====== Fragmento dado

El discurso de Piñera fue un auténtico esperpento. Mientras todo el país sufría en sus carnes la violencia de los Cuerpos de Seguridad del Estado para reprimir las manifestaciones, el Presidente de la República se jactaba de la presencia de 9.500 efectivos militares en la capital, y hablaba de resguardar la paz y la seguridad, mientras por las redes circulaban vídeos de disparos a quemarropa, detenciones arbitrarias y hasta atropellos por parte de militares y Carabineros. Las cifras continúan aumentando, y a las 12h del viernes 25, el Instituto Nacional de Derechos Humanos de Chile cuenta por 3.162 las personas detenidas, 997 personas hospitalizadas, 413 por arma de fuego y cinco muertos por presunta acción de agentes del Estado.

============
====== Registros

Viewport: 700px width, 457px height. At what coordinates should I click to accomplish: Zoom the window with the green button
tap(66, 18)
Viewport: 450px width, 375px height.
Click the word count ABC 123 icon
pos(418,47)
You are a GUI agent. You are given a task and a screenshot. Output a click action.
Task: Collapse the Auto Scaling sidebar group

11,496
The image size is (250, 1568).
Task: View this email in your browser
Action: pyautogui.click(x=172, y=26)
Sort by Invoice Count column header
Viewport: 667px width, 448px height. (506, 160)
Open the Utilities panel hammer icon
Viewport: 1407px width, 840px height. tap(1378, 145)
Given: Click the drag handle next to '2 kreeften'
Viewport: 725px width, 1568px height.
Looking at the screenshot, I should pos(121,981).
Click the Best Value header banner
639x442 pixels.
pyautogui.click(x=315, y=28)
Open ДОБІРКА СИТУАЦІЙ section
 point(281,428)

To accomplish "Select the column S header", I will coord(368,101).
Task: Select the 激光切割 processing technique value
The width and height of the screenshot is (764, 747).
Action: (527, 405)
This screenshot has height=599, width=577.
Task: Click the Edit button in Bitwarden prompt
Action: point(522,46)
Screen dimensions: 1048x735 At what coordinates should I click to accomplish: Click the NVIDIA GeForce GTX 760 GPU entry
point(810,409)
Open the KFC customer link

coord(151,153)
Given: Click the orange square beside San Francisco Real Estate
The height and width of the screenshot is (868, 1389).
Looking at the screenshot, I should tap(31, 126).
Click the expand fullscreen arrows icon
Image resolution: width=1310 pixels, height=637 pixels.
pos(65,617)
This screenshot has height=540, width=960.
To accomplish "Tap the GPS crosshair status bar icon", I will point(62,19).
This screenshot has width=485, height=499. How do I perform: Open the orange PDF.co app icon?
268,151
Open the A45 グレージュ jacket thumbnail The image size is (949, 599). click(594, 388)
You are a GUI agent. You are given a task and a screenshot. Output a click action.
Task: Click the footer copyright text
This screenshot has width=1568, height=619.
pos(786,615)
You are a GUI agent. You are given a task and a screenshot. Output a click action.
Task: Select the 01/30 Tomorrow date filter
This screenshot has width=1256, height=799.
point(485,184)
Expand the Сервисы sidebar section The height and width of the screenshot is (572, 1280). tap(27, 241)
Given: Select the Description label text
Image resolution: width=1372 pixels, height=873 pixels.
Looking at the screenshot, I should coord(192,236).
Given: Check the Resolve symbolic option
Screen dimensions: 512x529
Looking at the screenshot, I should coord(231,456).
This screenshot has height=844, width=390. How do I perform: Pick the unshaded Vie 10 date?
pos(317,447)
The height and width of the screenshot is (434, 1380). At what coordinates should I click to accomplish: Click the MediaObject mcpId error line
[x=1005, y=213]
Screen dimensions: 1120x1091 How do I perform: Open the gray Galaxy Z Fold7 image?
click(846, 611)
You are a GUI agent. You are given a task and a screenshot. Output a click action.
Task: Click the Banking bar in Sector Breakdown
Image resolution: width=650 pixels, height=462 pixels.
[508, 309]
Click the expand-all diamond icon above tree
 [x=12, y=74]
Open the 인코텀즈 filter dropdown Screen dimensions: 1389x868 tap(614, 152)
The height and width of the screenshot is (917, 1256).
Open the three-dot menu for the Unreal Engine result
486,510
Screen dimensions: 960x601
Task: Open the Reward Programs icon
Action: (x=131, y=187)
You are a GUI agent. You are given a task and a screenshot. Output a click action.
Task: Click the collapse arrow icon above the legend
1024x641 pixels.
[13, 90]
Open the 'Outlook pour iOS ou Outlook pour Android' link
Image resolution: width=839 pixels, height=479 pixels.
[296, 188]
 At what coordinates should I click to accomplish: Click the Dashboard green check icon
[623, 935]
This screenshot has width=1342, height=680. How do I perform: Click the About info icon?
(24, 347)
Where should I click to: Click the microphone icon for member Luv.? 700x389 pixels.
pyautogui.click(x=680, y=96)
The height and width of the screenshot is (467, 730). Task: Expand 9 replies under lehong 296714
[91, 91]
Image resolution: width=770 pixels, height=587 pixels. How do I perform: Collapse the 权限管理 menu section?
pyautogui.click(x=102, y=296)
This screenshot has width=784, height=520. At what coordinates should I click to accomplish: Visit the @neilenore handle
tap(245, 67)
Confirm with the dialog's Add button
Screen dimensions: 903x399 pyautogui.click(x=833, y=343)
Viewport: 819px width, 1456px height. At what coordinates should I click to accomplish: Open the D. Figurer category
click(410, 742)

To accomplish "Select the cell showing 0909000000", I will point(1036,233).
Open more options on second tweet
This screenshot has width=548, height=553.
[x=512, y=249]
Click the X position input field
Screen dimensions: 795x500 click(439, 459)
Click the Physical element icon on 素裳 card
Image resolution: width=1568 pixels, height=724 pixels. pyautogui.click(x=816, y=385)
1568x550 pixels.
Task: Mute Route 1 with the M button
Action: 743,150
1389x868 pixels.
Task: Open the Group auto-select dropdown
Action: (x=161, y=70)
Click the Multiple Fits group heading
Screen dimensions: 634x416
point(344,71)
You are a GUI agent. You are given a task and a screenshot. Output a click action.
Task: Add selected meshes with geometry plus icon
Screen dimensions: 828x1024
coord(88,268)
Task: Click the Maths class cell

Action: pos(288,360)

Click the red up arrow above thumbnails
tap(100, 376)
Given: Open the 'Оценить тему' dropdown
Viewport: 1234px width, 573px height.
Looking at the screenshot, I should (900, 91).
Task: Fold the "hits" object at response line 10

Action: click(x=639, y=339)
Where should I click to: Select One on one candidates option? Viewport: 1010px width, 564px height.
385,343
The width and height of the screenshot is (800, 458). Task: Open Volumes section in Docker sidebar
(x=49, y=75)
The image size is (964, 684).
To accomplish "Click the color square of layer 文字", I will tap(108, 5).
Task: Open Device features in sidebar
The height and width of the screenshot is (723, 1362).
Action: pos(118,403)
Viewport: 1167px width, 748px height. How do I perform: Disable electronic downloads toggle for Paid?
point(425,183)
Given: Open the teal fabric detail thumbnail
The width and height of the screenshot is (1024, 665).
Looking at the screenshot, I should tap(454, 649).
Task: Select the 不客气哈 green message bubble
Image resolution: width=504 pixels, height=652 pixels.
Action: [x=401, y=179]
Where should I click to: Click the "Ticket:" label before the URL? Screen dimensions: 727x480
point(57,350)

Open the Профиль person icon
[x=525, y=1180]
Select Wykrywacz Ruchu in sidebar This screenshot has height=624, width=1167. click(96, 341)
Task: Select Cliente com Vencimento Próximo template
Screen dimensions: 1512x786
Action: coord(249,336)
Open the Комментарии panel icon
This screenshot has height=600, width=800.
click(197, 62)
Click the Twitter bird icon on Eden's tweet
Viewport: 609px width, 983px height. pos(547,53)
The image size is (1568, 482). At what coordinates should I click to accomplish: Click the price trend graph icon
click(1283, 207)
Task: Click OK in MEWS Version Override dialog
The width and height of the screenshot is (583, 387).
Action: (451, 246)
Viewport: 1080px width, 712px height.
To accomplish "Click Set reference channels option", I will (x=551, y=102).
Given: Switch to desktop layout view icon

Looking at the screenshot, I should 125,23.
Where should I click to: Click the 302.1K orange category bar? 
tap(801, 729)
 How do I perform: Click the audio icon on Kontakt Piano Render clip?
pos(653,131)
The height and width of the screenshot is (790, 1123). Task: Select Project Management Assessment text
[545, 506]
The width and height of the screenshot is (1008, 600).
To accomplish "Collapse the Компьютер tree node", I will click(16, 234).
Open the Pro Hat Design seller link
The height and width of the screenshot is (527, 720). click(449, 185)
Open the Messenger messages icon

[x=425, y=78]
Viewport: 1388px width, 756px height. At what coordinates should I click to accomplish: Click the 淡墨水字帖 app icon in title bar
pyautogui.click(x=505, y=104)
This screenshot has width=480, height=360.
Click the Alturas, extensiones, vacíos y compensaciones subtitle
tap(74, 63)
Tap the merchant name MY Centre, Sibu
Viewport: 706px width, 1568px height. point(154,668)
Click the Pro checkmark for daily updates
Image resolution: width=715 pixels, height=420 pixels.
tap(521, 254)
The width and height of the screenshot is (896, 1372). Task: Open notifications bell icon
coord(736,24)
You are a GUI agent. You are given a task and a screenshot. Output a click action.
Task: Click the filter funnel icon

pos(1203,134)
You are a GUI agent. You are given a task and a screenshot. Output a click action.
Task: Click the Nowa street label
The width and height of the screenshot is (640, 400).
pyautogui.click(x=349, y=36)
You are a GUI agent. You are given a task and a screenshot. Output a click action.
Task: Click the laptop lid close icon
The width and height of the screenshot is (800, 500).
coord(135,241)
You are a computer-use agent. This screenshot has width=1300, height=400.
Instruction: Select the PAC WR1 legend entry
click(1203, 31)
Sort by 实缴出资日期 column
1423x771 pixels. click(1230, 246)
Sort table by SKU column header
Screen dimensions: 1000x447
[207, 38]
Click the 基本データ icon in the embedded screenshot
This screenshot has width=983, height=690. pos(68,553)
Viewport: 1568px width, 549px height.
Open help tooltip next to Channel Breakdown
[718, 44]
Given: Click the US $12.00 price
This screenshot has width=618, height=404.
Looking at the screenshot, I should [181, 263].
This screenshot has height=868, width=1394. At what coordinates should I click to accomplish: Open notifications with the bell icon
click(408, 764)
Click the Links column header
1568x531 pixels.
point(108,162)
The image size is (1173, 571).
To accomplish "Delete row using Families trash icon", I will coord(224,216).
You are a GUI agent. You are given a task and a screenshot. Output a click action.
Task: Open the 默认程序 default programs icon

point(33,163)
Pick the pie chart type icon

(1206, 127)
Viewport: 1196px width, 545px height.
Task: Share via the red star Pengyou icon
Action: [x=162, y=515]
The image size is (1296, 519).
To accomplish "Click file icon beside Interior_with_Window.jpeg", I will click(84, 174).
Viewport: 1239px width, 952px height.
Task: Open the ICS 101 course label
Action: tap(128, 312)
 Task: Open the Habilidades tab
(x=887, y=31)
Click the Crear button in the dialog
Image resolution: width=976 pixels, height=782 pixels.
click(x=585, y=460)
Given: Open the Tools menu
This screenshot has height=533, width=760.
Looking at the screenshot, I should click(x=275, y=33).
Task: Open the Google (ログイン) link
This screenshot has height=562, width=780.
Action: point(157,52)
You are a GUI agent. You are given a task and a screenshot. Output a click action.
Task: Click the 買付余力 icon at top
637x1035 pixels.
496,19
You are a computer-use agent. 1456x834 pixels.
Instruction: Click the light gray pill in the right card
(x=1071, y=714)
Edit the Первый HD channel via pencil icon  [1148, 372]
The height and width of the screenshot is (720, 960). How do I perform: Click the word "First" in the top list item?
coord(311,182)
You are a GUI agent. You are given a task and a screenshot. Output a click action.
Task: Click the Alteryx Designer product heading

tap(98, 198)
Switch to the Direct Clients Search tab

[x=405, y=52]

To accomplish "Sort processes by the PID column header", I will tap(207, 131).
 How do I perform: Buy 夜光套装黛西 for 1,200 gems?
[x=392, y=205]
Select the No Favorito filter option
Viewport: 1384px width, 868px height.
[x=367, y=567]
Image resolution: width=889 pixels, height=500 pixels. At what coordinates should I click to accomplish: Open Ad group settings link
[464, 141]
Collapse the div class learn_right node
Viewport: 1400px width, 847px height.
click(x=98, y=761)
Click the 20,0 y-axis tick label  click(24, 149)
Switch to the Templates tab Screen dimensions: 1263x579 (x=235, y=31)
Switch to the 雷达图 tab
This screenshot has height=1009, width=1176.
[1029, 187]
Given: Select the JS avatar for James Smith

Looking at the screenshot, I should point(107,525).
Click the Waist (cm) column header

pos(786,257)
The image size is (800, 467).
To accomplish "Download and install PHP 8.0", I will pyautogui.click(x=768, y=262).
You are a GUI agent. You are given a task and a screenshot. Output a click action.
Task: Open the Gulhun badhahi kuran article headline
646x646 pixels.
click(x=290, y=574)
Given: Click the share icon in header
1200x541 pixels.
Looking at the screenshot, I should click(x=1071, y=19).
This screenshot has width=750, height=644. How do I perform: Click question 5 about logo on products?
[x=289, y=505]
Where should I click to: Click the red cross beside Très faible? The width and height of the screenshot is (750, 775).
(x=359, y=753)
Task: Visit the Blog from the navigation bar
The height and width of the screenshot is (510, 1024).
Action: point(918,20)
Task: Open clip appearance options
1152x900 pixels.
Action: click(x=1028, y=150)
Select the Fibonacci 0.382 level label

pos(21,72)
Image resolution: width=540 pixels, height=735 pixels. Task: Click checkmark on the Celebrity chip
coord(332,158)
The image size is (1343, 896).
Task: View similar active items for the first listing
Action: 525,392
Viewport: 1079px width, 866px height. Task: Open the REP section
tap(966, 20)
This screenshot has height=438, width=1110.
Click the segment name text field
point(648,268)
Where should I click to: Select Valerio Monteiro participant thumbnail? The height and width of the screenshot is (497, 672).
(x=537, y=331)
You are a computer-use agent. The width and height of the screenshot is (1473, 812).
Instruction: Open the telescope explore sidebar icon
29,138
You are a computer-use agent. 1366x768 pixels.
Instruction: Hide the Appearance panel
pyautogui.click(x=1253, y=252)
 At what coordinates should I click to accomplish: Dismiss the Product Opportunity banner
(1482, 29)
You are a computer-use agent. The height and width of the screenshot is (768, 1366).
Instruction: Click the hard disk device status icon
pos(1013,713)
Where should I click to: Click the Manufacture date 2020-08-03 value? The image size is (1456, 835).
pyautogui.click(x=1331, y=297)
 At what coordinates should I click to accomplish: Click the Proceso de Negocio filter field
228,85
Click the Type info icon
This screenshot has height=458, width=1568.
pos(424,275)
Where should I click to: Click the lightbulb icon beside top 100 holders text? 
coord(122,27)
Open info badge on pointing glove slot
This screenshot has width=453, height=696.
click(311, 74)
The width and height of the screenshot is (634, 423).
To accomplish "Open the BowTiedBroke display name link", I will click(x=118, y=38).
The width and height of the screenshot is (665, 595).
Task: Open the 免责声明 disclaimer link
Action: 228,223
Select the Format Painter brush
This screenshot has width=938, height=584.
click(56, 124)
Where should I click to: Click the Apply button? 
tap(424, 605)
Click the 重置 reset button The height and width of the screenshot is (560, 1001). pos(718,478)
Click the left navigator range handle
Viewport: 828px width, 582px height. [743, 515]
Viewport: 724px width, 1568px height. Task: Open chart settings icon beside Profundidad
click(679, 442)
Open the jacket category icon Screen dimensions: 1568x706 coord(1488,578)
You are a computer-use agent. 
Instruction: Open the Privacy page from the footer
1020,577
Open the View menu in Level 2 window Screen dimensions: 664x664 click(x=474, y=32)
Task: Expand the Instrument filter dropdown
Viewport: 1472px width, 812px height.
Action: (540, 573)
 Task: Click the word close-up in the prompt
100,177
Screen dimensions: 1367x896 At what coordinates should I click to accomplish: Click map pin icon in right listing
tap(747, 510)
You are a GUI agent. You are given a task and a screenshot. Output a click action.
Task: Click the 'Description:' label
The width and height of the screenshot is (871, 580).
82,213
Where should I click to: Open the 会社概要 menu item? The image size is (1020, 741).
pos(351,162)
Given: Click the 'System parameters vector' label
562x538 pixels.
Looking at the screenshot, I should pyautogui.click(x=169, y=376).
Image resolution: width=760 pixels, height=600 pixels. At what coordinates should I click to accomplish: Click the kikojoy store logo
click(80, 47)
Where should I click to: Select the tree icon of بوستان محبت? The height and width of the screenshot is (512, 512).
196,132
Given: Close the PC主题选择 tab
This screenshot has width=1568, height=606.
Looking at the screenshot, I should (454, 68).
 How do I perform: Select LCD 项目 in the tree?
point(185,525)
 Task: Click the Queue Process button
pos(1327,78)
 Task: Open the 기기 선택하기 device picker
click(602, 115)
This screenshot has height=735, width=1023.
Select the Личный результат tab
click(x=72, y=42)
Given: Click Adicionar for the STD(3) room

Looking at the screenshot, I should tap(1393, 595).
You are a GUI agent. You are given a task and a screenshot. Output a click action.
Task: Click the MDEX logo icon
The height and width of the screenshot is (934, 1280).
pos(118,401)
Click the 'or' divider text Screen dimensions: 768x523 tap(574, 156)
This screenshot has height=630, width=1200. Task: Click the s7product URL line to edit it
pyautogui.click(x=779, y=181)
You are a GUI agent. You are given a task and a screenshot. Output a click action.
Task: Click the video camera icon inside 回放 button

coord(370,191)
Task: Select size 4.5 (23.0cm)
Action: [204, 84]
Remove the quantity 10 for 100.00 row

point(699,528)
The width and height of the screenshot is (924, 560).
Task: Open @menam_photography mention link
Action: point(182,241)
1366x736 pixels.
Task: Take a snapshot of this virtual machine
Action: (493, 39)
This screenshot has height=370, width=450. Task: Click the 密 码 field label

============

-- Ejercicios propuestos --
**a)** Extraiga del fragmento sobre el discurso de Piñera el pasaje que comienza en "El discurso de" y termina en "agentes del Estado.".
**b)** Reduzca a una lista breve el párrafo del fragmento sobre el discurso de Piñera que empieza por "El discurso de Piñera fue un auténtico esperpento", conservando sus datos principales.
**c)** Prosiga el fragmento sobre el discurso de Piñera a partir de su última oración.

-- Respuestas --
**a)**
El discurso de Piñera fue un auténtico esperpento. Mientras todo el país sufría en sus carnes la violencia de los Cuerpos de Seguridad del Estado para reprimir las manifestaciones, el Presidente de la República se jactaba de la presencia de 9.500 efectivos militares en la capital, y hablaba de resguardar la paz y la seguridad, mientras por las redes circulaban vídeos de disparos a quemarropa, detenciones arbitrarias y hasta atropellos por parte de militares y Carabineros. Las cifras continúan aumentando, y a las 12h del viernes 25, el Instituto Nacional de Derechos Humanos de Chile cuenta por 3.162 las personas detenidas, 997 personas hospitalizadas, 413 por arma de fuego y cinco muertos por presunta acción de agentes del Estado.

**b)**
- El discurso de Piñera fue un auténtico esperpento.
- Mientras el país sufría la violencia de los Cuerpos de Seguridad del Estado contra las manifestaciones, el Presidente se jactaba de tener 9.500 efectivos militares en la capital y hablaba de resguardar la paz y la seguridad.
- En las redes circulaban vídeos de disparos a quemarropa, detenciones arbitrarias y atropellos por parte de militares y Carabineros.
- Las cifras siguen aumentando. A las 12h del viernes 25, el Instituto Nacional de Derechos Humanos de Chile contabiliza:
  - 3.162 personas detenidas
  - 997 personas hospitalizadas
  - 413 por arma de fuego
  - cinco muertos por presunta acción de agentes del Estado

**c)**
La declaración de guerra de Piñera pone de manifiesto la postura de un gobierno que prefiere reprimir antes que escuchar. Esta figura del enemigo interno es propia de lo que algunos autores, como el sociólogo Marcos Roitman, han denominado como guerras de baja intensidad. En palabras de Roitman, este nuevo tipo de guerras, puestas en práctica en otros países del continente latinoamericano, redimensionan la figura del enemigo interno, que cuanto más difusa se hace, más se agiganta y más se amplía el sector de la población a reprimir.
En su último libro, titulado Por la Razón o por la fuerza, el sociólogo chileno ponía como ejemplo países como México o Colombia, donde bajo el paraguas de la lucha contra el narcotráfico, se ha justificado la acción de grupos paramilitares amparados por el estado y se han sucedido asesinatos a líderes sindicales o activistas sociales. El caso chileno es aún más flagrante, pues ni siquiera ha hecho falta recurrir a la lucha contra el crimen organizado para justificar la militarización de la seguridad del estado y el ataque indiscriminado a la población civil.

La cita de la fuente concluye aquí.